WORKING DATA below:

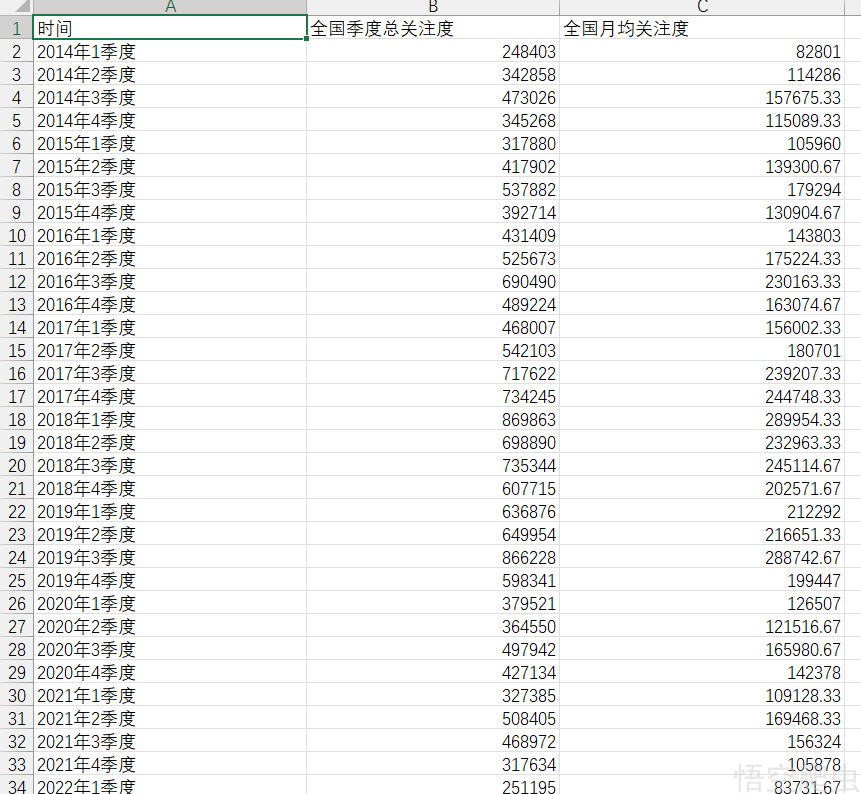Select column header B
Viewport: 861px width, 794px height.
[x=432, y=9]
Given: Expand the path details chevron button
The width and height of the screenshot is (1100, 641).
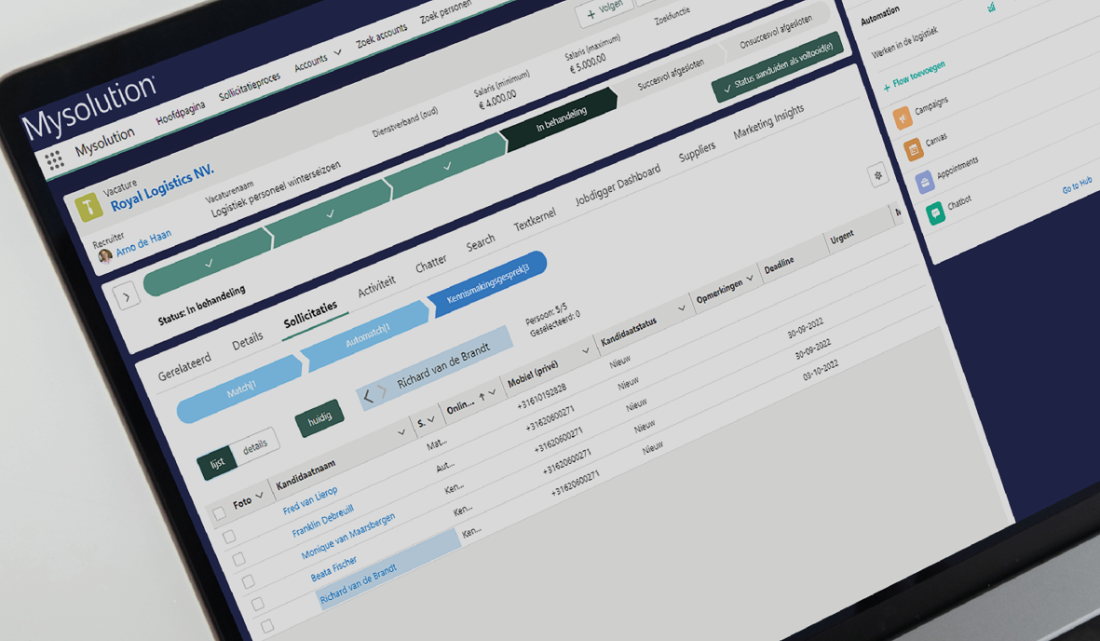Looking at the screenshot, I should click(127, 296).
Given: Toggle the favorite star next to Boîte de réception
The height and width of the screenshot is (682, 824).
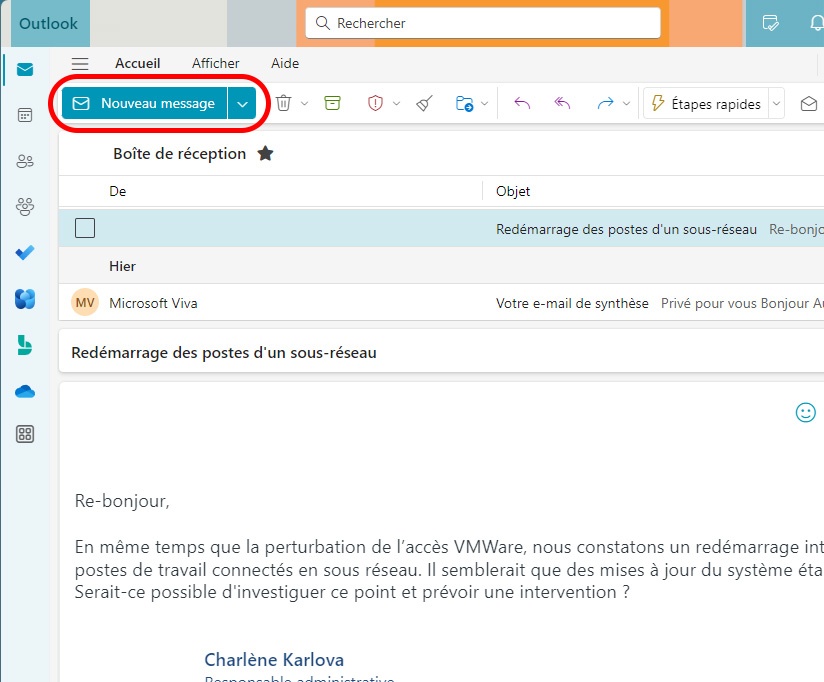Looking at the screenshot, I should [265, 154].
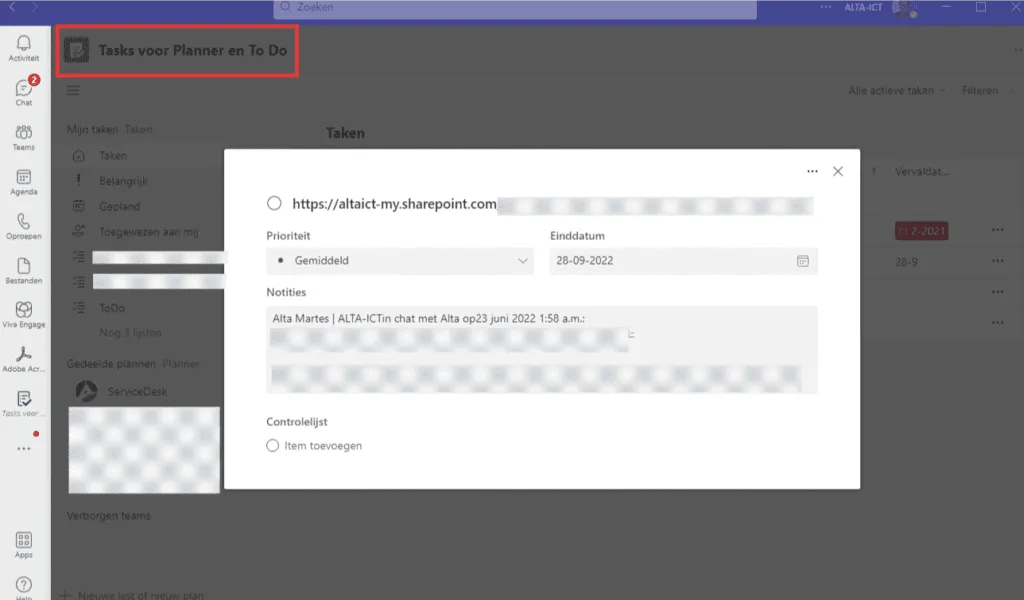The height and width of the screenshot is (600, 1024).
Task: Select the Tasks voor Planner sidebar icon
Action: [x=22, y=400]
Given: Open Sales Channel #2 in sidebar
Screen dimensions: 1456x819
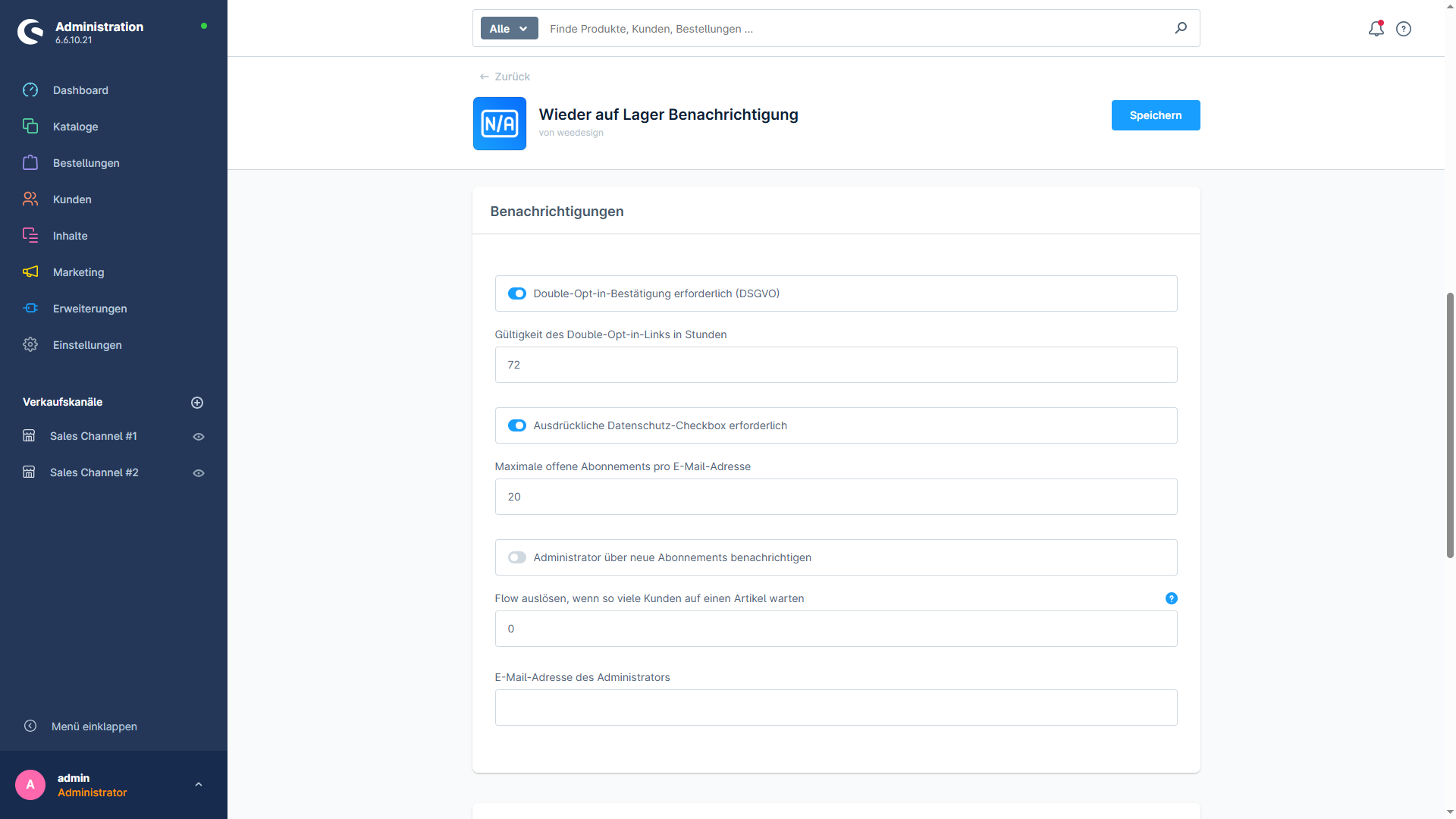Looking at the screenshot, I should click(94, 472).
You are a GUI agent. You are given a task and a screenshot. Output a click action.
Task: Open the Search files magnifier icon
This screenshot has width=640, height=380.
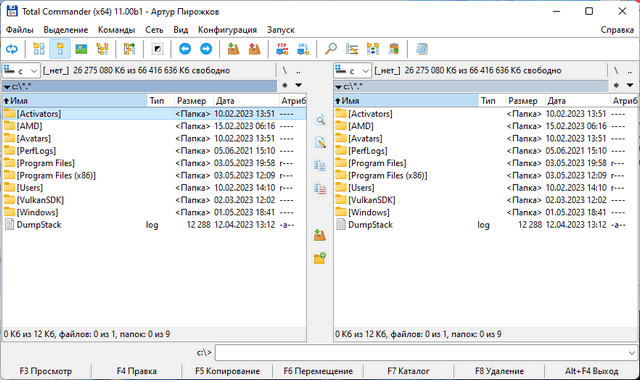pyautogui.click(x=331, y=49)
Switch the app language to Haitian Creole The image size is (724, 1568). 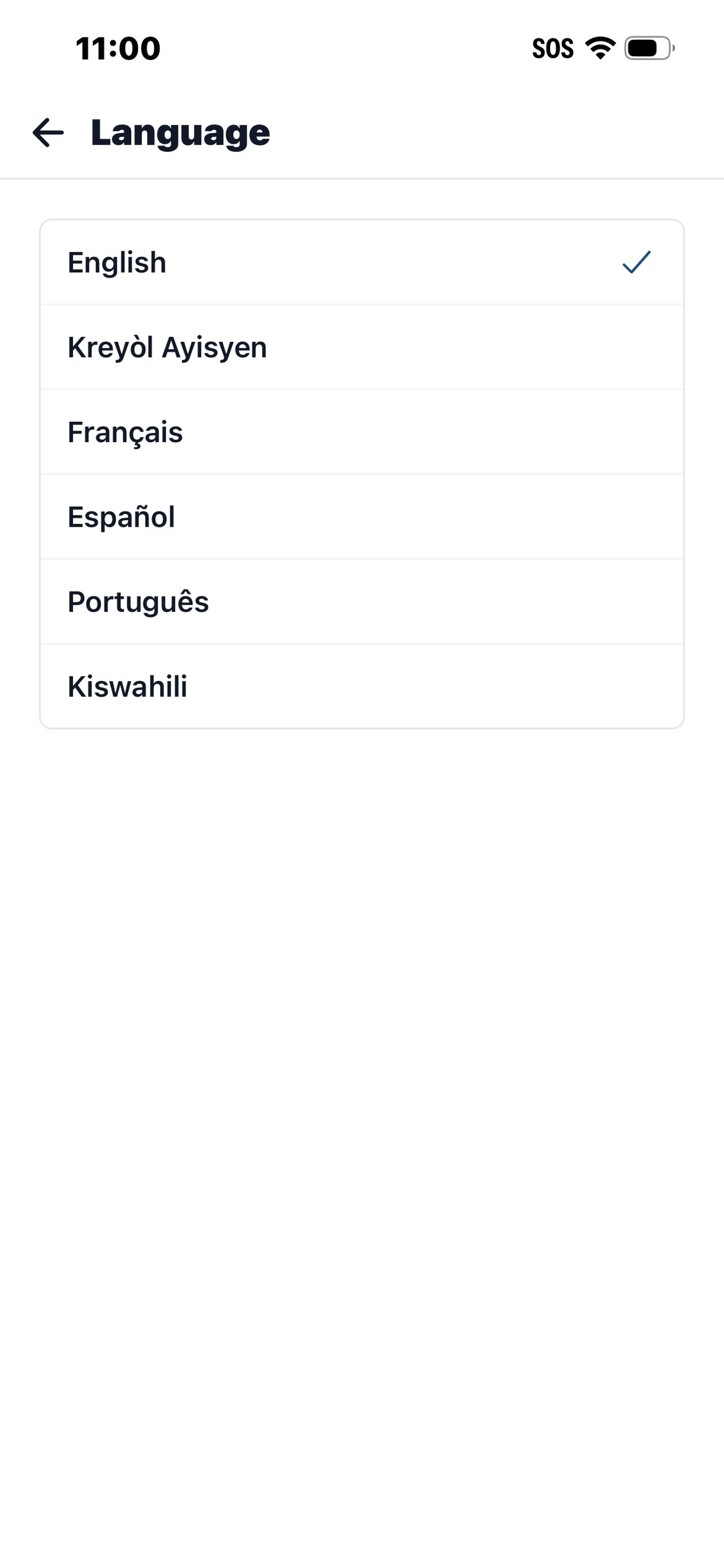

End of WORKING DATA.

- **EXERCISE DESCRIPTION**
Exactly the lines from the one holding "The height and width of the screenshot is (682, 824)." through the last line of the entries, both included, are to be duplicated; leave the pictures out.

- **EXERCISE RESPONSE**
The height and width of the screenshot is (682, 824).
Looking at the screenshot, I should [265, 154].
The height and width of the screenshot is (600, 1024).
Task: Select the Tasks voor Planner sidebar icon
Action: [x=22, y=400]
Given: Open Sales Channel #2 in sidebar
Screen dimensions: 1456x819
Looking at the screenshot, I should click(94, 472).
You are a GUI agent. You are given a task and a screenshot. Output a click action.
Task: Open the Search files magnifier icon
This screenshot has width=640, height=380.
pyautogui.click(x=331, y=49)
Switch the app language to Haitian Creole The image size is (724, 1568). 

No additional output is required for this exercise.